In 1886, he married Zillah Parry (1861–1907), who was the daughter of Thomas, a farm bailiff, and Elizabeth Parry. The couple lived with his parents in the rectory at Efenechtyd, a few miles south of Ruthin, Denbighshire and had two children, William Parry Owen, born on 18 May 1887 and Eva Margaret Owen, born at Bontuchel, a village about two miles west of Ruthin, on 24 June 1888.

==Football career==
At Ruthin School, Owen played football, initially as a half-back before becoming a goalkeeper in 1882. Regular custodian was unavailable for a match between Denbighshire and Liverpool F.A.; Owen was selected and took the opportunity to impress the selectors from the Football Association of Wales who called him up for Wales's first match in the inaugural British Home Championship against Ireland.

His international debut came at Wrexham's Racecourse Ground on 9 February 1884; Wales ran out comfortable victors with a score of 6–0 with two goals each from Owen's brother William and Edward Shaw.

Owen retained his place for the next match six weeks later against England. The Welsh team "had few answers to the skilful England forwards" who won the match 4–0, including two goals from William Bromley-Davenport. Despite the defeat by the English, Owen was praised for "acquitting himself admirably . . . in important contests it will be a difficult matter to entrust the important task of defending goal to a more competent player".

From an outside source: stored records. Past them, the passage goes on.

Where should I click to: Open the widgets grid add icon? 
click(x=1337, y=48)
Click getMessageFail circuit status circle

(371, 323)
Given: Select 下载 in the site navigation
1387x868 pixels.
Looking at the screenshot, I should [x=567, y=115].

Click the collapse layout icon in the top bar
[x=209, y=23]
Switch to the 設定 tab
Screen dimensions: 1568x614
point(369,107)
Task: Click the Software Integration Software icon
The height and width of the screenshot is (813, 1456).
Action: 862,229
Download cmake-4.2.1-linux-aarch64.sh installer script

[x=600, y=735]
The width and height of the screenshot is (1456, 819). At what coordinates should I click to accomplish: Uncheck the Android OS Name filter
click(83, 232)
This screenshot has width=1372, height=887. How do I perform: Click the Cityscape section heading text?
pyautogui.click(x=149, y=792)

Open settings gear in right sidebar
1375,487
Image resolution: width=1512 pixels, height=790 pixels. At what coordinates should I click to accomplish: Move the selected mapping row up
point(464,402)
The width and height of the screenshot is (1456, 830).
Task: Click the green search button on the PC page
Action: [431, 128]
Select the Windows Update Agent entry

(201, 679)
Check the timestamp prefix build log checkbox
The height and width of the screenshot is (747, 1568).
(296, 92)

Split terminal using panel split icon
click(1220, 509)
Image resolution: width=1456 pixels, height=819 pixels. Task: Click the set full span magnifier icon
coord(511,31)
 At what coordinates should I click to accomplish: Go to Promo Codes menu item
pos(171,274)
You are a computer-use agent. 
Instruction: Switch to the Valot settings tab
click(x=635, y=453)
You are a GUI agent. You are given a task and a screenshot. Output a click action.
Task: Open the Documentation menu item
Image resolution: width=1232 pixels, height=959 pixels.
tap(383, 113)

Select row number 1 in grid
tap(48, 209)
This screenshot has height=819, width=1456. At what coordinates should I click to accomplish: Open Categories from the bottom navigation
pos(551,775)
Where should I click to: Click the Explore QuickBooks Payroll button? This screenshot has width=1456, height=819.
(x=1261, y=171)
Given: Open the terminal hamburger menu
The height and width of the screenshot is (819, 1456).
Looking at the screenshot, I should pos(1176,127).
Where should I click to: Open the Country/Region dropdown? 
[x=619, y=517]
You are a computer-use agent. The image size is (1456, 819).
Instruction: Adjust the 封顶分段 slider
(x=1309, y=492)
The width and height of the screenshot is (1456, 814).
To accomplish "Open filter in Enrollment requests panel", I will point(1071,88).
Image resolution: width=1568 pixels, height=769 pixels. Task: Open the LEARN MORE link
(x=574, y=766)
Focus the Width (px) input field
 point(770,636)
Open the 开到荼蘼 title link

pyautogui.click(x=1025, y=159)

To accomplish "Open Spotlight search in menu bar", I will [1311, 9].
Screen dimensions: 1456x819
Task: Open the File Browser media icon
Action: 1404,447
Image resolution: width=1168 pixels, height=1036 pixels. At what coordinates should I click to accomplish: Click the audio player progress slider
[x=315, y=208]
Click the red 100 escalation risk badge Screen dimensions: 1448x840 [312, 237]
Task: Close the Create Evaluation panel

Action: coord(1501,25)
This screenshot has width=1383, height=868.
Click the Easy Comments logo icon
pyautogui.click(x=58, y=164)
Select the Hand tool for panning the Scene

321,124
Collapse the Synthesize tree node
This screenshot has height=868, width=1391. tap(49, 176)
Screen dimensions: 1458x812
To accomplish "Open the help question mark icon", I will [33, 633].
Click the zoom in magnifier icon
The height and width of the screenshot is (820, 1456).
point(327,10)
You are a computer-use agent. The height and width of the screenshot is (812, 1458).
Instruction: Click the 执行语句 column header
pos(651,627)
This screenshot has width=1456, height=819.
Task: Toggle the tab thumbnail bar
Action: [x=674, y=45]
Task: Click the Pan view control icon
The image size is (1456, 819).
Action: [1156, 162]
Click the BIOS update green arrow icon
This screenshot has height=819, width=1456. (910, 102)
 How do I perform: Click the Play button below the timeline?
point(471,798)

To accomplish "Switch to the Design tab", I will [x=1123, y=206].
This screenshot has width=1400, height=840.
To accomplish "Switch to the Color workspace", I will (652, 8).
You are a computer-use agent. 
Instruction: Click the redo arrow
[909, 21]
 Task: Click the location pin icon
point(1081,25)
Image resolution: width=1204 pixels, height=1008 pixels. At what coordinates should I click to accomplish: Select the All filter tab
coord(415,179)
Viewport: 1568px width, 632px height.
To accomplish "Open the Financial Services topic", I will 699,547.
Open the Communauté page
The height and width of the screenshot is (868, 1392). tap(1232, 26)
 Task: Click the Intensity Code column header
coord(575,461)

Owen's final international appearance came against Scotland on 29 March 1884. The Scottish team were weakened by the absence of players from Queen's Park who were playing in the FA Cup Final in London on the same day. The Scottish team were considered to be "about the weakest combination ever chosen to represent Scotland in an international fixture". Although the scores were level 1–1 at half-time, the Scots ran in three goals in the second half, including two from John Kay, the only Queen's Park player in the Scottish side, and the match ended in a 4–1 victory for the Scots.

By the next round of international matches a year later, Owen had been dropped from the selectors' plans, with Robert Mills-Roberts being preferred.

===International appearances===
Owen made three appearances for Wales as follows:

| Date | Venue | Opponent | Result | Goals | Competition |
|---|---|---|---|---|---|
| 9 February 1884 | Racecourse Ground, Wrexham | Ireland | 6–0 | 0 | British Home Championship |
| 17 March 1884 | Racecourse Ground, Wrexham | England | 0–4 | 0 | British Home Championship |
| 29 March 1884 | Cathkin Park, Glasgow | Scotland | 1–4 | 0 | British Home Championship |

| Win | Draw | Loss |

==Death==
In September 1888, Owen returned from Lampeter College to the family home at Efenechtyd. Official sources say that he was depressed over the results of his final examinations, although family sources claim that he was depressed because his wife was having an affair. On the evening of 19 September, he returned home late to the rectory where he was admitted by his sister, Mary. Some time after midnight, Owen went out into the churchyard where next morning he was discovered by Mary and another sister, Maggie, hanging from a pair of reins attached to a yew tree. Although he was still breathing when he was cut down from the tree, he died shortly afterwards. At the coroner's inquest, the jury found that "the deceased committed suicide during temporary insanity" brought on by "great depression of spirits".

Following the death of her husband, Zillah moved away and became a "charwoman" in Manchester before moving to London where she remarried. Following the death of her second husband in 1898, she ended up in the workhouse in Fulham Road, Chelsea where she died in 1907.

Following the suicide of his father and the disappearance of his mother, William was brought up by other members of the Owen family. In 1922, he and his wife emigrated to Western Australia where they settled on a farm south of Fremantle. On Christmas Day 1937, William was killed when he was gored by a boar.

Eva was sent to live with family friends, Robert and Maria Jones, at Llanfwrog before "entering service" at Llanbedr Hall (home of the Calvert family), near Ruthin. Llanbedr Hall later became a tuberculosis sanatorium where Eva worked as a nursemaid. In 1914, she married Maurice Robert Jones; the couple had seven children. Maurice died at Wrexham in 1946 and Eva in 1972.